Your objective:
Your reply should consist of the listing, copied exactly.

Records for the task:
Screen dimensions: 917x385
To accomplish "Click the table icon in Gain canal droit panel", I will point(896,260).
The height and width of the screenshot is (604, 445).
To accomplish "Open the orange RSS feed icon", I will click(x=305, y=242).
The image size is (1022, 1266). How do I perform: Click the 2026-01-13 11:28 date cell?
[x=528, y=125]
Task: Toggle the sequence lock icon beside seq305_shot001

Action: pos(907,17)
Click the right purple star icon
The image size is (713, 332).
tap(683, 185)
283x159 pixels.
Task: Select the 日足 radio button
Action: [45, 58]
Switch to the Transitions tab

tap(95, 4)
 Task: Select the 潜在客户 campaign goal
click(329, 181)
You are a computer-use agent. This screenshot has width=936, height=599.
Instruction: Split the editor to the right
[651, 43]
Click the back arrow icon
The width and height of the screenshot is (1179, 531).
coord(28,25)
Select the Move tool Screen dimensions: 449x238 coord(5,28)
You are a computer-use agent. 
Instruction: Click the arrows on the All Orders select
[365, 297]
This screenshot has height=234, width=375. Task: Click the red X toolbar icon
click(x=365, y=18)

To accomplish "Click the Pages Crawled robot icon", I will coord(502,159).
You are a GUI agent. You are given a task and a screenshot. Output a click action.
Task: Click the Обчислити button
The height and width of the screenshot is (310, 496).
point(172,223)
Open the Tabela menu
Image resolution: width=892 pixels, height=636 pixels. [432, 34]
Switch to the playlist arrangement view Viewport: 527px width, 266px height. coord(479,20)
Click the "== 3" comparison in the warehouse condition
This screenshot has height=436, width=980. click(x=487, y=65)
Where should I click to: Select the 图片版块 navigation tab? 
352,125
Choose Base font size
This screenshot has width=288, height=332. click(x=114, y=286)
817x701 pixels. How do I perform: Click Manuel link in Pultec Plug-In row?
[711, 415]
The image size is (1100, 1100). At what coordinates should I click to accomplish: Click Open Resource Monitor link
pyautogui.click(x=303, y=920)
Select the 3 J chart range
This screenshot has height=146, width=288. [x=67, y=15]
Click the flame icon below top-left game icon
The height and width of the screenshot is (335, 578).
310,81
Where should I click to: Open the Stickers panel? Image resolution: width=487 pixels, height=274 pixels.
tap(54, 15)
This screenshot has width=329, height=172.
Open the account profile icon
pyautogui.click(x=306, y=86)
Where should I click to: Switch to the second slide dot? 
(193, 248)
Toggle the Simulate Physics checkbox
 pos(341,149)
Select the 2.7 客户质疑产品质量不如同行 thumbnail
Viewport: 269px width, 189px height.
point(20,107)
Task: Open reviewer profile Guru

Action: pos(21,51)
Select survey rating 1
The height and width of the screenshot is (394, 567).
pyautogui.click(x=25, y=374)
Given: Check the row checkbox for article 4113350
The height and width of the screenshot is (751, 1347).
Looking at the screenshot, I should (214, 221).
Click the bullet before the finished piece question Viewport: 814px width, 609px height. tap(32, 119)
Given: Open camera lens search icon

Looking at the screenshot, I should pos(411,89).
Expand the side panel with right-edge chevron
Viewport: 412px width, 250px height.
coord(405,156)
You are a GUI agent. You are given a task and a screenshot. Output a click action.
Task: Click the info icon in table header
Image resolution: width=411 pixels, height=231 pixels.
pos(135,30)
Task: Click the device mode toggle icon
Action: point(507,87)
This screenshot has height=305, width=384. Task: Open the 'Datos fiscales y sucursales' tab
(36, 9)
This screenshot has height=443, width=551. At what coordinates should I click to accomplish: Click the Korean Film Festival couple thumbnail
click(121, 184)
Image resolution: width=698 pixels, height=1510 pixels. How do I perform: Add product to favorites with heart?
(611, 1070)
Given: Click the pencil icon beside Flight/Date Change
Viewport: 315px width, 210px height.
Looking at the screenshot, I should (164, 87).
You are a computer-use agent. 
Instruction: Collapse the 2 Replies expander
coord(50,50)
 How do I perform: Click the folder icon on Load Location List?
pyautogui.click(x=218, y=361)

Task response:
Screen dimensions: 917x385
To accomplish "Click the table icon in Gain canal droit panel", I will point(896,260).
The height and width of the screenshot is (604, 445).
To accomplish "Open the orange RSS feed icon", I will click(x=305, y=242).
The image size is (1022, 1266). How do I perform: Click the 2026-01-13 11:28 date cell?
[x=528, y=125]
Task: Toggle the sequence lock icon beside seq305_shot001

Action: pos(907,17)
Click the right purple star icon
The image size is (713, 332).
tap(683, 185)
283x159 pixels.
Task: Select the 日足 radio button
Action: [45, 58]
Switch to the Transitions tab

tap(95, 4)
 Task: Select the 潜在客户 campaign goal
click(329, 181)
You are a computer-use agent. This screenshot has width=936, height=599.
Instruction: Split the editor to the right
[651, 43]
Click the back arrow icon
The width and height of the screenshot is (1179, 531).
coord(28,25)
Select the Move tool Screen dimensions: 449x238 coord(5,28)
You are a computer-use agent. 
Instruction: Click the arrows on the All Orders select
[365, 297]
This screenshot has height=234, width=375. Task: Click the red X toolbar icon
click(x=365, y=18)

To accomplish "Click the Pages Crawled robot icon", I will coord(502,159).
You are a GUI agent. You are given a task and a screenshot. Output a click action.
Task: Click the Обчислити button
The height and width of the screenshot is (310, 496).
point(172,223)
Open the Tabela menu
Image resolution: width=892 pixels, height=636 pixels. [432, 34]
Switch to the playlist arrangement view Viewport: 527px width, 266px height. coord(479,20)
Click the "== 3" comparison in the warehouse condition
This screenshot has height=436, width=980. click(x=487, y=65)
Where should I click to: Select the 图片版块 navigation tab? 
352,125
Choose Base font size
This screenshot has width=288, height=332. click(x=114, y=286)
817x701 pixels. How do I perform: Click Manuel link in Pultec Plug-In row?
[711, 415]
The image size is (1100, 1100). At what coordinates should I click to accomplish: Click Open Resource Monitor link
pyautogui.click(x=303, y=920)
Select the 3 J chart range
This screenshot has height=146, width=288. [x=67, y=15]
Click the flame icon below top-left game icon
The height and width of the screenshot is (335, 578).
310,81
Where should I click to: Open the Stickers panel? Image resolution: width=487 pixels, height=274 pixels.
tap(54, 15)
This screenshot has width=329, height=172.
Open the account profile icon
pyautogui.click(x=306, y=86)
Where should I click to: Switch to the second slide dot? 
(193, 248)
Toggle the Simulate Physics checkbox
 pos(341,149)
Select the 2.7 客户质疑产品质量不如同行 thumbnail
Viewport: 269px width, 189px height.
point(20,107)
Task: Open reviewer profile Guru

Action: pos(21,51)
Select survey rating 1
The height and width of the screenshot is (394, 567).
pyautogui.click(x=25, y=374)
Given: Check the row checkbox for article 4113350
The height and width of the screenshot is (751, 1347).
Looking at the screenshot, I should (214, 221).
Click the bullet before the finished piece question Viewport: 814px width, 609px height. tap(32, 119)
Given: Open camera lens search icon

Looking at the screenshot, I should pos(411,89).
Expand the side panel with right-edge chevron
Viewport: 412px width, 250px height.
coord(405,156)
You are a GUI agent. You are given a task and a screenshot. Output a click action.
Task: Click the info icon in table header
Image resolution: width=411 pixels, height=231 pixels.
pos(135,30)
Task: Click the device mode toggle icon
Action: point(507,87)
This screenshot has height=305, width=384. Task: Open the 'Datos fiscales y sucursales' tab
(36, 9)
This screenshot has height=443, width=551. At what coordinates should I click to accomplish: Click the Korean Film Festival couple thumbnail
click(121, 184)
Image resolution: width=698 pixels, height=1510 pixels. How do I perform: Add product to favorites with heart?
(611, 1070)
Given: Click the pencil icon beside Flight/Date Change
Viewport: 315px width, 210px height.
Looking at the screenshot, I should (164, 87).
You are a computer-use agent. 
Instruction: Collapse the 2 Replies expander
coord(50,50)
 How do I perform: Click the folder icon on Load Location List?
pyautogui.click(x=218, y=361)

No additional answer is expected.